Basic earnings per share. Profit/loss after tax divided by the average number of shares.
Capital employed. Balance Sheet total less non-interest-bearing liabilities including deferred tax liabilities.
Cash flow per share after investments. Cash flow after investments divided by the average number of shares.
Diluted earnings per share. Profit/loss after tax divided by the average number of shares and outstanding warrants adjusted for any dilution effect.
EBIT (Earnings before interest and taxes). Operating profit/loss after depreciation and amortization.
EBITDA (Earnings before interest, taxes, depreciation and amortization). Operating profit/loss before depreciation and amortization.
Equity/assets ratio. Shareholders' equity in relation to the Balance Sheet total.
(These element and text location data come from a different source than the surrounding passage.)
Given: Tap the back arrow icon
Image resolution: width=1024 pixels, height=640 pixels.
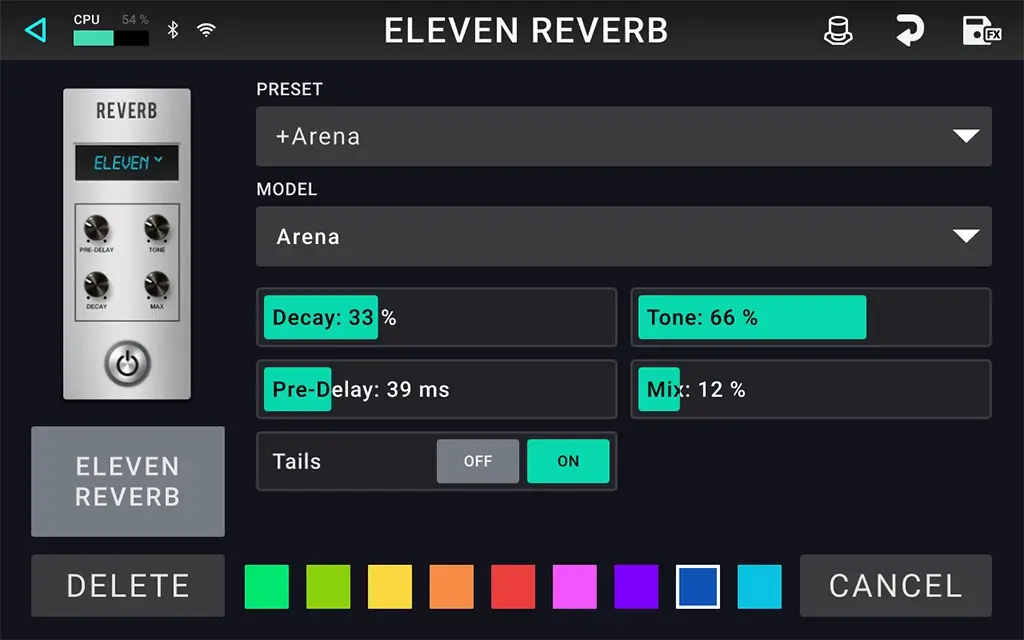Looking at the screenshot, I should click(x=36, y=30).
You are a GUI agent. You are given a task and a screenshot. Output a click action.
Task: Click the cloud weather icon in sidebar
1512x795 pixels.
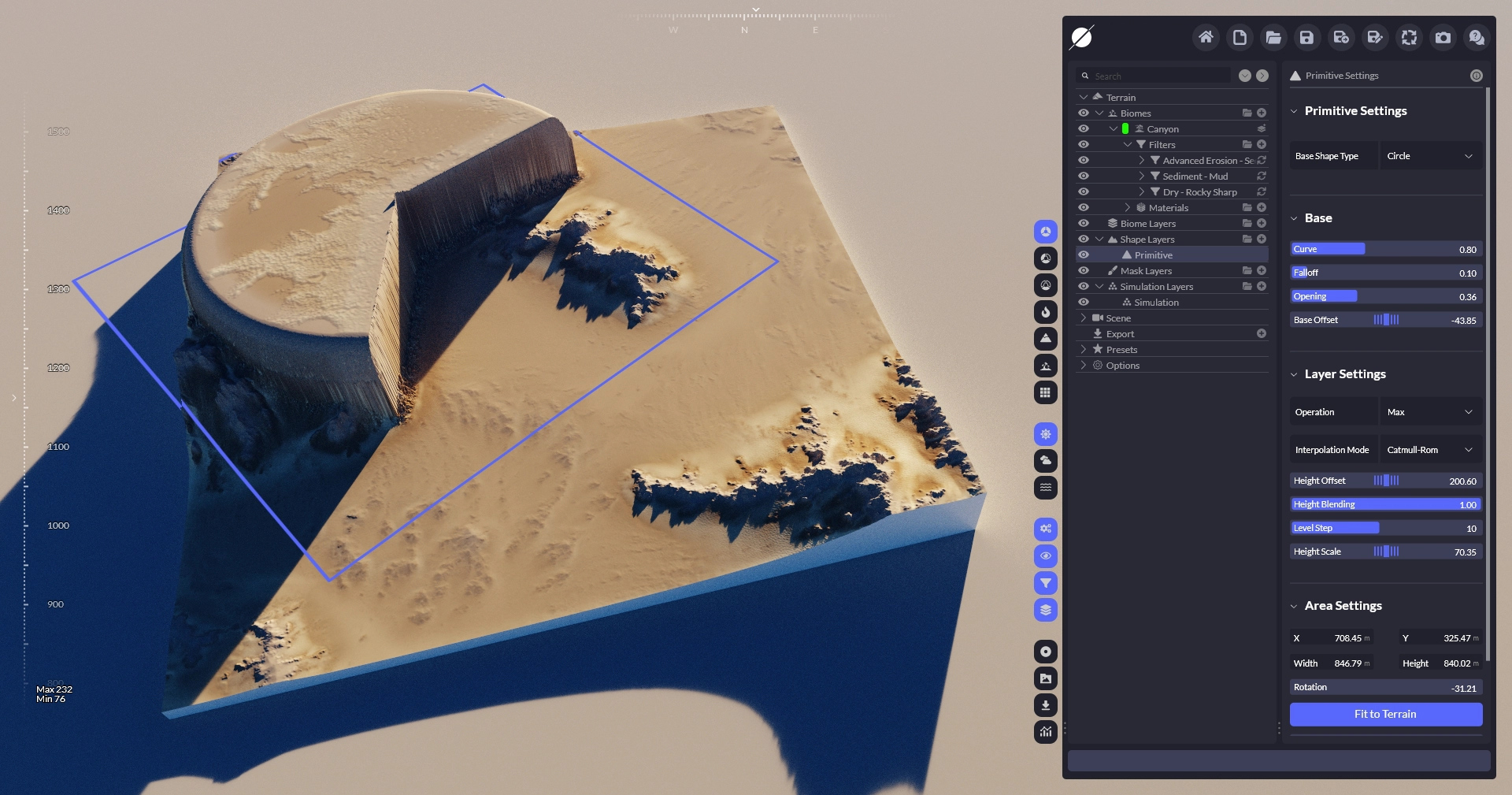(1045, 461)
Net worth per share. Shareholders' equity plus hidden assets in listed equities divided by the number of shares at the period end.
Operating margin. Operating profit/loss as a percentage of net turnover.
Return on capital employed. Profit/loss after financial items plus interest expenses as a percentage of the average capital employed.
Return on shareholders' equity. Profit/loss after tax as a percentage of the average shareholders' equity. Return on total assets. Profit/loss after financial items plus interest expenses as a percentage of the average Balance Sheet total.
Shareholders' equity per share. Shareholders' equity divided by the number of shares at the period end.
The above key ratios are deemed to be relevant for the type of operations conducted by Medivir and to contribute to an increased understanding of the financial report.